My first show back I remember physically shaking and having what felt like hot flashes during the times where I was not doing much but I pushed through and felt great at the end. After that I knew I would be performing more this season and tried different techniques to stop this feeling from happening before it took over.
I practiced breathing before performances, I know this may seem clique but when you know how to breathe properly by taking deep breathes and closing your eyes it does help. Some people may look at me weirdly if I close my eyes and breathe but as I do this I envision my favorite part of performing, when it’s over. I love the middle of performing too but the best part is once it’s over when you hear the clapping from the audience and feel the positive energy in the air it is very empowering.
Another trick I learned to help is to stare at something the whole time while performing. For example at the show I was at most recently performing at in the gym there was a large “X” taped to the wall at the top of the stands against the wall. I did not use this trick but it did help me look up and can help with people so they can be focused on that and direct their attention on that rather than the crowd.
Focus on you and not the people. Most people like me get intimidated by all the judging faces, but what you should be focused on is yourself. Are you performing properly? Are you counting in time with everyone? The face that judges you is not the one that knows the counts to the show, you are there to perform the counts to them. Even though you can’t shy away from the audience while performing remember to only focus on yourself and there is a way to not allow yourself to be hypnotized by them (no that doesn’t mean imagine them in their underwear). Practice not seeing them, what I mean is when you perform the only thing you see is the people and that alone is very intimidating, (it sounds harder than it seems) just imagine the stands being empty and imagine you are performing in front of nobody or maybe a smaller group of people you are excited to perform in front of, it makes things easier.

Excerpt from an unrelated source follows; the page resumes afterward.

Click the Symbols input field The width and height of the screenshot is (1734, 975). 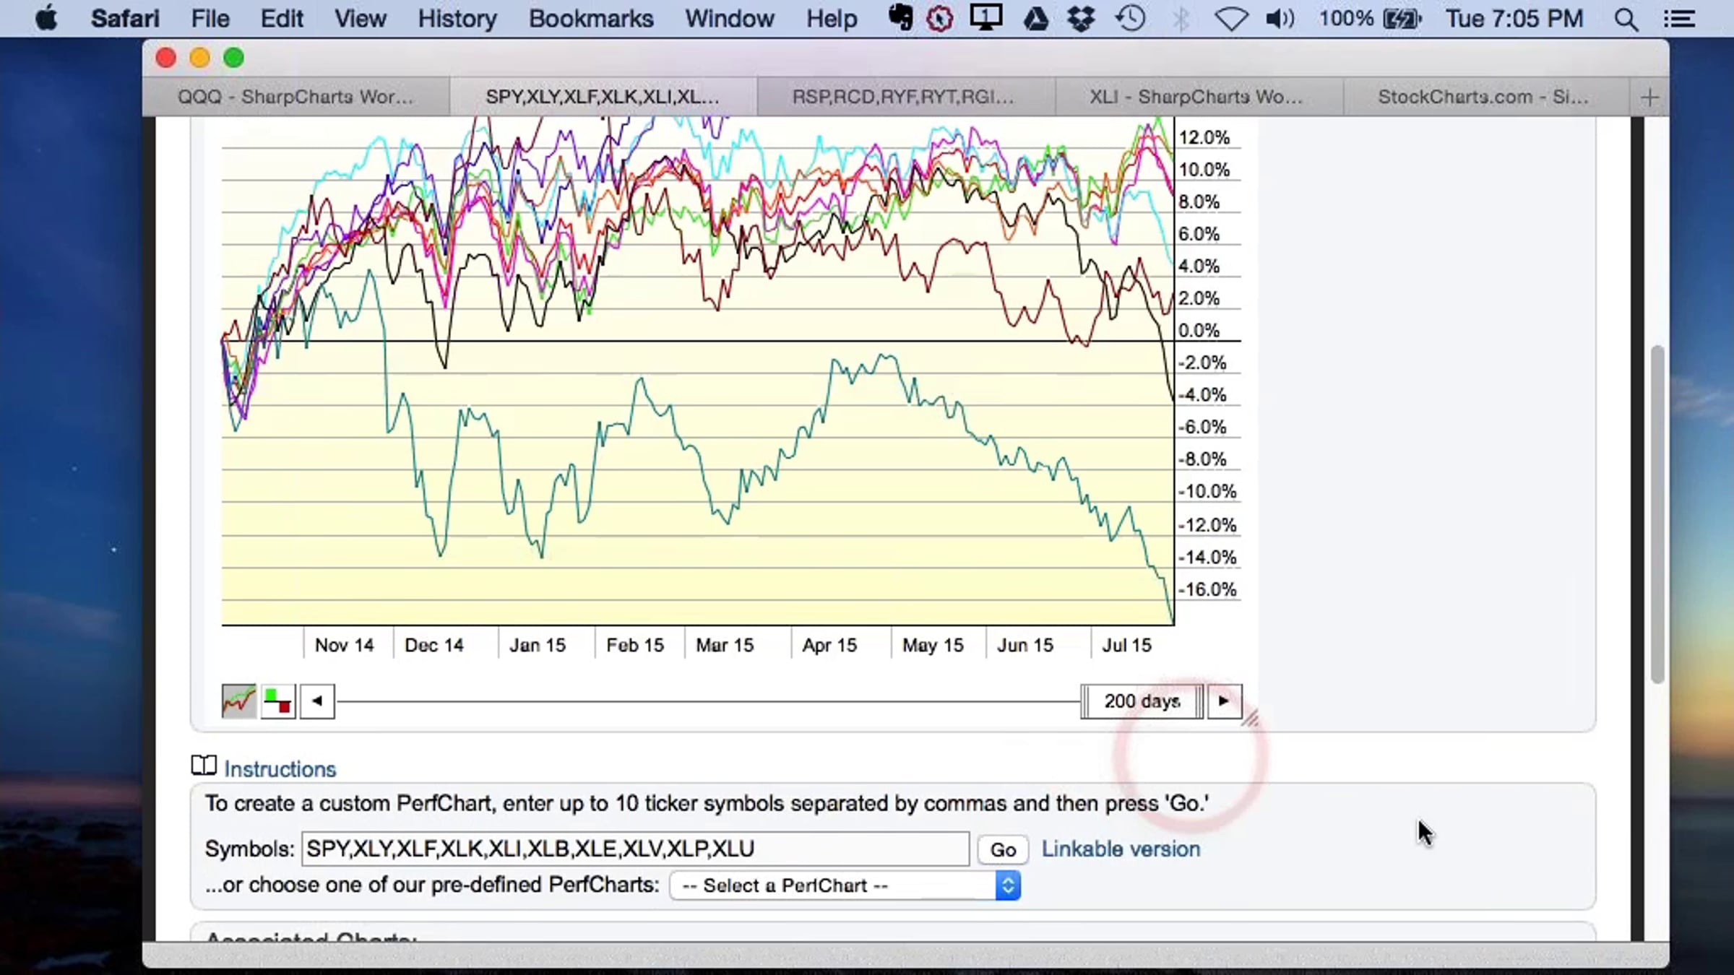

One last thing everyone needs to know when you perform is do not let the adrenaline get to you. My band director used to tell us this all the time and before my first performance I had no idea what he meant but now I’m glad I do. What I mean is that excitement you get that seems unbearable, learn to cool it down. My instinct before performing is always adrenaline but learning how to cope with it can be complicated. This ties into what I was saying before about the “focus on yourself” when you learn how to understand yourself, count on time and focus on you and your moves while performing that adrenaline will make you shine so bright and everyone will know it.
I know this all may seem so clique and “harder than what it seems” but at the end of the day no matter what you are performing always have this in your mind too.
- Someone probably didn’t notice that you messed up (from a crowd’s point of view not judges just throwing that in there).
- Time is only temporary so enjoy the time you have while performing
- Don’t focus on the mistakes you make while performing focus on getting back into it as efficiently as you can. If someone can look at you and notice you made a mistake but got back into it they would be more impressed by the way you handled it and yourself rather than the mistake.